**Exercise tasks**:
1. Translate this sentence from the package documentation into Spanish: "Runtime Judgement does not sell or share trace data."
2. In the package documentation, turn the paragraph that begins "This package ships full TypeScript definitions" into a short bulleted list that keeps its main facts.

**Source document**:
______________________________

Data is transmitted over HTTPS with Bearer token authentication. Runtime Judgement does not sell or share trace data. See our privacy policy for details.
How it works
rj() wraps your model using the Vercel AI SDK's wrapLanguageModel API with a custom middleware. The middleware:
- Calls the real model and returns the result immediately (no latency added to your application)
- Captures timing, prompt, completion, and token usage from the result
- Builds an OTLP JSON payload following the
gen_ai.*semantic conventions - POSTs the payload to the Runtime Judgement ingest endpoint in the background (fire-and-forget)
- Swallows any errors from the POST so telemetry failures never interrupt your agent
TypeScript support
This package ships full TypeScript definitions. The rj() wrapper preserves the generic type of the original model, so the returned model is typed identically to the input.
Testing your instrumentation
Set disabled: true in your test configuration to prevent calls to the Runtime Judgement endpoint:
const model = await rj(openai("gpt-4o"), {
apiKey: "test-key",
disabled: process.env.NODE_ENV === "test",
})Or mock fetch in your test suite to capture the OTLP payloads.

______________________________

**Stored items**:
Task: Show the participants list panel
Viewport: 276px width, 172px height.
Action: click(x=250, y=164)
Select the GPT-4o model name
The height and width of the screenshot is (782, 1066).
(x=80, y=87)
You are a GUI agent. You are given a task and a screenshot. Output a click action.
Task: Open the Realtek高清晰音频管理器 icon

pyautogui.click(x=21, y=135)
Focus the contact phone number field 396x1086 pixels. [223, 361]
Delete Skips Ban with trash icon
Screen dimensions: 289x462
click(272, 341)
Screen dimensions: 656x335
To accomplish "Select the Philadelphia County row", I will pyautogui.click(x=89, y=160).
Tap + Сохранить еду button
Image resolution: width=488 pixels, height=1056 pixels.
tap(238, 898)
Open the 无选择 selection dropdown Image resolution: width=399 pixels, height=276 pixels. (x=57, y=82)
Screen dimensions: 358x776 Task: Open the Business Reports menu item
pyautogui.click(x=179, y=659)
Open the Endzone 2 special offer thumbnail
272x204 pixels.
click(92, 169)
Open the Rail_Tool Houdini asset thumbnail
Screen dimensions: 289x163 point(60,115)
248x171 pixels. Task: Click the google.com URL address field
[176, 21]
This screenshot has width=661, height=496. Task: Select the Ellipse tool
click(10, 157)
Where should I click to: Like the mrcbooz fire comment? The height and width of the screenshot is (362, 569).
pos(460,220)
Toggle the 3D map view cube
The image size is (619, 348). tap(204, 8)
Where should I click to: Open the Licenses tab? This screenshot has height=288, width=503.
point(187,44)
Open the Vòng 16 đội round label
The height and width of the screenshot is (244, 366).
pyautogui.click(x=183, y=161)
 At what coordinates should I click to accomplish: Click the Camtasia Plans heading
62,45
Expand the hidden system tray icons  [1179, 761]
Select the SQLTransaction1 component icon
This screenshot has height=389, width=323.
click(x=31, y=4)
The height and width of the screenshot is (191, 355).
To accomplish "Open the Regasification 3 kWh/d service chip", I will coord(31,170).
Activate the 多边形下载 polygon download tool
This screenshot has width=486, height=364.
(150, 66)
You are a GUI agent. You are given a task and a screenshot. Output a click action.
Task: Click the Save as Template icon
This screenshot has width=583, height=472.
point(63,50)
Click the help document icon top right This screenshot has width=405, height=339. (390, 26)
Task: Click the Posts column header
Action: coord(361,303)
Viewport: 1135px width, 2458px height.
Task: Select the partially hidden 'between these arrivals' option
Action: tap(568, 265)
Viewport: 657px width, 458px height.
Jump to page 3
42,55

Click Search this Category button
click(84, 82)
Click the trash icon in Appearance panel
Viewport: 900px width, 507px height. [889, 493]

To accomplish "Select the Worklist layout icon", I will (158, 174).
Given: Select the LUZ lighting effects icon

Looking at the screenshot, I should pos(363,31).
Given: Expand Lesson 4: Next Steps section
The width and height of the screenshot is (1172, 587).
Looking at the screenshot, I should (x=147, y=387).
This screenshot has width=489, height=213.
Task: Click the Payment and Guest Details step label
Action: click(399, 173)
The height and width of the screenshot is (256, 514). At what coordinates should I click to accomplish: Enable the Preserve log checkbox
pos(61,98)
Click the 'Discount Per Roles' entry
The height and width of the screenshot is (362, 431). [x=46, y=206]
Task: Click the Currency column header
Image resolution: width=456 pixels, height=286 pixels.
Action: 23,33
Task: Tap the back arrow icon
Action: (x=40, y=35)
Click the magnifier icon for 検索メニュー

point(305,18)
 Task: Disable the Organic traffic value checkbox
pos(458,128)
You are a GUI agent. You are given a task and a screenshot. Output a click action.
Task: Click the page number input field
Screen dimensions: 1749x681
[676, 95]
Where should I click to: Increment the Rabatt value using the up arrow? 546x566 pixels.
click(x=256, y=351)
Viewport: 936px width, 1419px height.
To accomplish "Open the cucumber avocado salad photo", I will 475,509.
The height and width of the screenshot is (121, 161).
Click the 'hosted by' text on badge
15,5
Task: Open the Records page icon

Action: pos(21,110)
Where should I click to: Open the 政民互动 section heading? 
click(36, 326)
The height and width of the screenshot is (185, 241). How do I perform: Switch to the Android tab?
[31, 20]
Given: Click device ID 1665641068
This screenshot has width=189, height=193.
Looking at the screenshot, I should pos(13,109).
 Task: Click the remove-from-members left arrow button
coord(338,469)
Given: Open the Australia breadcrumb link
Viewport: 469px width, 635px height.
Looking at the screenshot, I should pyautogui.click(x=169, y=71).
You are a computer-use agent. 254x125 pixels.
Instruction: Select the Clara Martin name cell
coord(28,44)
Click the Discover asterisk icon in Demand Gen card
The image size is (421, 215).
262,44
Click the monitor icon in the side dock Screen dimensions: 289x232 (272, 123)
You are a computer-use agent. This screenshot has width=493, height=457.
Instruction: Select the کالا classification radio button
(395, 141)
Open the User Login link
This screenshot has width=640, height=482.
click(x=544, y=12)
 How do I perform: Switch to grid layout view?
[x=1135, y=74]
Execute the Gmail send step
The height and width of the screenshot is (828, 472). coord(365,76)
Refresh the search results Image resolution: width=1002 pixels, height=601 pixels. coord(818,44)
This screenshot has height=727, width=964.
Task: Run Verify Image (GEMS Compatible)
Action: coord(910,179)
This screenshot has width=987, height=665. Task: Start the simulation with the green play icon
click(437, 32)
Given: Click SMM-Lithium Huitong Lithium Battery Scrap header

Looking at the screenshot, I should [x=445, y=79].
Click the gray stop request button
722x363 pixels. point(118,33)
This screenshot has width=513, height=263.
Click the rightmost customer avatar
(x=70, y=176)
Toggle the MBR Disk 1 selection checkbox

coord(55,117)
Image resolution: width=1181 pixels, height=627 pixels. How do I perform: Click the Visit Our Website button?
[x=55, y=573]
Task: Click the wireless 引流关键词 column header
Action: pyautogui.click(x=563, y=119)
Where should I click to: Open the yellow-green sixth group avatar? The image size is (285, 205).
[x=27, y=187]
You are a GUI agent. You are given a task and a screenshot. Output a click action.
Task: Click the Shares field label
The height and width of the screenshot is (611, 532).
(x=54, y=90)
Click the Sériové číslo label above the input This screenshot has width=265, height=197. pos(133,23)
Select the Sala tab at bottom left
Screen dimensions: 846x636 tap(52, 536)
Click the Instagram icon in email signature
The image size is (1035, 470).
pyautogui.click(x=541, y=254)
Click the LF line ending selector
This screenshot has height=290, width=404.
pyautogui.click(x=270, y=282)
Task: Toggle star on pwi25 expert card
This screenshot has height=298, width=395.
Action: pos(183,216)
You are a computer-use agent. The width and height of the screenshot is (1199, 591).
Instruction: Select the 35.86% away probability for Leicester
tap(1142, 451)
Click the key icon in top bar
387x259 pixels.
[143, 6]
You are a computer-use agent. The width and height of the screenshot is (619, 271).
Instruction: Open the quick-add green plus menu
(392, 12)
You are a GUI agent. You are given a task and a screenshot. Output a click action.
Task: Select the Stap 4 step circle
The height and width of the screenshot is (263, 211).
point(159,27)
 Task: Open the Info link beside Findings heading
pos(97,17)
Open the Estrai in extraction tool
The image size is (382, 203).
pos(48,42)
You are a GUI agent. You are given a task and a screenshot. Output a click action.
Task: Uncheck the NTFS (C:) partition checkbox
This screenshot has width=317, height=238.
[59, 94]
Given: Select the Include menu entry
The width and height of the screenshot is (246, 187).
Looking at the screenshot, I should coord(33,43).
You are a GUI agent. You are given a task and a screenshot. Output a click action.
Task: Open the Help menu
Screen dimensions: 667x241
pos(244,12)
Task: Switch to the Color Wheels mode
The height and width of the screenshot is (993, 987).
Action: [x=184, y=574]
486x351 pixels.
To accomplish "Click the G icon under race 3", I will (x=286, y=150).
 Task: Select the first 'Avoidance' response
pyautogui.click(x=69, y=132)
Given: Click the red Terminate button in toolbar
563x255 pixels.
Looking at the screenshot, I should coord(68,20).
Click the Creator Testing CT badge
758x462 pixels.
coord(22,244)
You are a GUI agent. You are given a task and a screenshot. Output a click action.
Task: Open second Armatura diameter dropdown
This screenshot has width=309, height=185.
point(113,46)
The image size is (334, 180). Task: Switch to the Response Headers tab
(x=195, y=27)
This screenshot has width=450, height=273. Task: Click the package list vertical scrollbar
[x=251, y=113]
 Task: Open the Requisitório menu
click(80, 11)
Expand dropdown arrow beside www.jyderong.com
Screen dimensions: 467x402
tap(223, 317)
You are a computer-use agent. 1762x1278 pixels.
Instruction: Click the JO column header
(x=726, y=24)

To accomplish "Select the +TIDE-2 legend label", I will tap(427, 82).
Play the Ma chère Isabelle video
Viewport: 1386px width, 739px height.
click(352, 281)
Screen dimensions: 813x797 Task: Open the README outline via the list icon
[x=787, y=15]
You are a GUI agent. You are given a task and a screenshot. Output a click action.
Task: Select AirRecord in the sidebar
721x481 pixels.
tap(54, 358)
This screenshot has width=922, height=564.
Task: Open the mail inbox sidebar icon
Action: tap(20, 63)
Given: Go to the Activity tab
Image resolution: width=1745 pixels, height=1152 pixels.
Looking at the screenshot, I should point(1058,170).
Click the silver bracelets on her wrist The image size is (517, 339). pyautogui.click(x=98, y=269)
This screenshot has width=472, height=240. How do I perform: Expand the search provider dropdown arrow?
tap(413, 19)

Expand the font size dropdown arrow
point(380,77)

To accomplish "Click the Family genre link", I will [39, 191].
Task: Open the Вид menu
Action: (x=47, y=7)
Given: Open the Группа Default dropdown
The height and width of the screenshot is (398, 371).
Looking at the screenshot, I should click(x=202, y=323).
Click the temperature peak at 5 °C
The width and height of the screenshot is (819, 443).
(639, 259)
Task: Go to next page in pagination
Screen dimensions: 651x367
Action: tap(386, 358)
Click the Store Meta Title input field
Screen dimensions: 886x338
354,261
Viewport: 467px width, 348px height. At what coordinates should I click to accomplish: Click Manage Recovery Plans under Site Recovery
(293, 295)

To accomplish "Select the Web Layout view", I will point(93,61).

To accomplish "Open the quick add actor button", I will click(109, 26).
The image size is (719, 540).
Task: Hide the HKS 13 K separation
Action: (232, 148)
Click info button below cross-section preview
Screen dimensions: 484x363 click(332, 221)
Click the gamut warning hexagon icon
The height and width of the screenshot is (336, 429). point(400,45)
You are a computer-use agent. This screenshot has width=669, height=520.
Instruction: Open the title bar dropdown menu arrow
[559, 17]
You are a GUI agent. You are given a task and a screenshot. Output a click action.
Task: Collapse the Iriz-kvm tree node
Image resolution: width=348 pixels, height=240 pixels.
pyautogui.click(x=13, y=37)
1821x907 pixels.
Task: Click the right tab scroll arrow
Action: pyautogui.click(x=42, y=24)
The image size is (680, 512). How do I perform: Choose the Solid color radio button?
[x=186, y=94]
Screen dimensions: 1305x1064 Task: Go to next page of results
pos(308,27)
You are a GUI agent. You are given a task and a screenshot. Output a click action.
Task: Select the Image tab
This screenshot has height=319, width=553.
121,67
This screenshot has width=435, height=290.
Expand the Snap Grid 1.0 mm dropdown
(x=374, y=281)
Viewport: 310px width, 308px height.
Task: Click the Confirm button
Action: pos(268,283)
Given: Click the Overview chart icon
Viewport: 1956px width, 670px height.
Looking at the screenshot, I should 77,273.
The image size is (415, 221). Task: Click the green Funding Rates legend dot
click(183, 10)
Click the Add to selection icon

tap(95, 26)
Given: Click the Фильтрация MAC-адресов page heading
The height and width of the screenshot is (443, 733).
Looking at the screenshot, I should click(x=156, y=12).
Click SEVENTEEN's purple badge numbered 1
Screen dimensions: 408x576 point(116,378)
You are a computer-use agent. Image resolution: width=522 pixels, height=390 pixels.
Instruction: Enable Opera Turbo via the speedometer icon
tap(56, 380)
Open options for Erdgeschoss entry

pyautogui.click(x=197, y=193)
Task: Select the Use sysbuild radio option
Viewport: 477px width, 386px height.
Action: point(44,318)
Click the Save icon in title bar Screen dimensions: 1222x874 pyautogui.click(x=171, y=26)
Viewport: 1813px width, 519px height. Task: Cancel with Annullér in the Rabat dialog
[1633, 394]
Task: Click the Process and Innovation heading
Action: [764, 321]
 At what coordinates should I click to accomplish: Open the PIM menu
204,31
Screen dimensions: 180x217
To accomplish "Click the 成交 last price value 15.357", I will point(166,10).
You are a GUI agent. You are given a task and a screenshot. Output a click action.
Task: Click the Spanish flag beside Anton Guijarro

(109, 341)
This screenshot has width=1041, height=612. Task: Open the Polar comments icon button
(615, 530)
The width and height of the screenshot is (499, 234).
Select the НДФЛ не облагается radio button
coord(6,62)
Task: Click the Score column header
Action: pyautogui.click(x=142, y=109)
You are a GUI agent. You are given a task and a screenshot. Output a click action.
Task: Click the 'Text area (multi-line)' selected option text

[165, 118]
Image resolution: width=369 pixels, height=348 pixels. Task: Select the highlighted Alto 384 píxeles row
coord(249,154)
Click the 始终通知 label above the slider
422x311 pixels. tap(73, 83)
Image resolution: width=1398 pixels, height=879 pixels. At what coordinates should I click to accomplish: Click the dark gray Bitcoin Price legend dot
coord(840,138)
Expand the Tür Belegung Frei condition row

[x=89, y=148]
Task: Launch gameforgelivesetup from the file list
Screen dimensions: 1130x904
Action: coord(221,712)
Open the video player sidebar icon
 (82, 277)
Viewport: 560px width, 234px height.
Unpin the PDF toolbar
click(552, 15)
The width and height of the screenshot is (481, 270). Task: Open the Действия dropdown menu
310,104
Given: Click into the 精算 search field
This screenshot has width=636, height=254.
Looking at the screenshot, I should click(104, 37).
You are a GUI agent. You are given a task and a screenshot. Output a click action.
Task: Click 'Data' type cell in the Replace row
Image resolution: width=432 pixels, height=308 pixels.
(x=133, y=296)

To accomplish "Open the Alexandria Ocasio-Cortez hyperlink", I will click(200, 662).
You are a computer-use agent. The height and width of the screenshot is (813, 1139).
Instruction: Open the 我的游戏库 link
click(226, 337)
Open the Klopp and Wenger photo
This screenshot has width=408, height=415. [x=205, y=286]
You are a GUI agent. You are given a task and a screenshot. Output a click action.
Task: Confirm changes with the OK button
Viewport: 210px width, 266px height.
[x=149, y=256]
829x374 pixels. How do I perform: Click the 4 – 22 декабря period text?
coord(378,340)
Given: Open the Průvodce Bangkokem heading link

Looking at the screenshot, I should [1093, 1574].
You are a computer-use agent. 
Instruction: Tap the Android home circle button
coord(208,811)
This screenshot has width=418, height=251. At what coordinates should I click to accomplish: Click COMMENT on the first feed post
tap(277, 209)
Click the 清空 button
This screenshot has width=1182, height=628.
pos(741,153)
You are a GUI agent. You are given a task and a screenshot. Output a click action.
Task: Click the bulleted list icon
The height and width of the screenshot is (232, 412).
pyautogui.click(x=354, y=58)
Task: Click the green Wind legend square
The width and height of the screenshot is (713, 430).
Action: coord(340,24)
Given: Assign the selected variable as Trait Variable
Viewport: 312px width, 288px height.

______________________________

**Set of answers**:
1. Runtime Judgement no vende ni comparte los datos de trazas.

2.
- Includes complete TypeScript definitions.
- rj() keeps the original model's generic type, so the returned model has the same type as the input.